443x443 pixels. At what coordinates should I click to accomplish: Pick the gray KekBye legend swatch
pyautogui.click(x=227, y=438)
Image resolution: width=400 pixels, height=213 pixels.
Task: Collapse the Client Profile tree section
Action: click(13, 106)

- [The task] Repeat each record exactly, leaving nothing out.

- [Solution to this task]
443x443 pixels. At what coordinates should I click to accomplish: Pick the gray KekBye legend swatch
pyautogui.click(x=227, y=438)
Image resolution: width=400 pixels, height=213 pixels.
Task: Collapse the Client Profile tree section
Action: click(13, 106)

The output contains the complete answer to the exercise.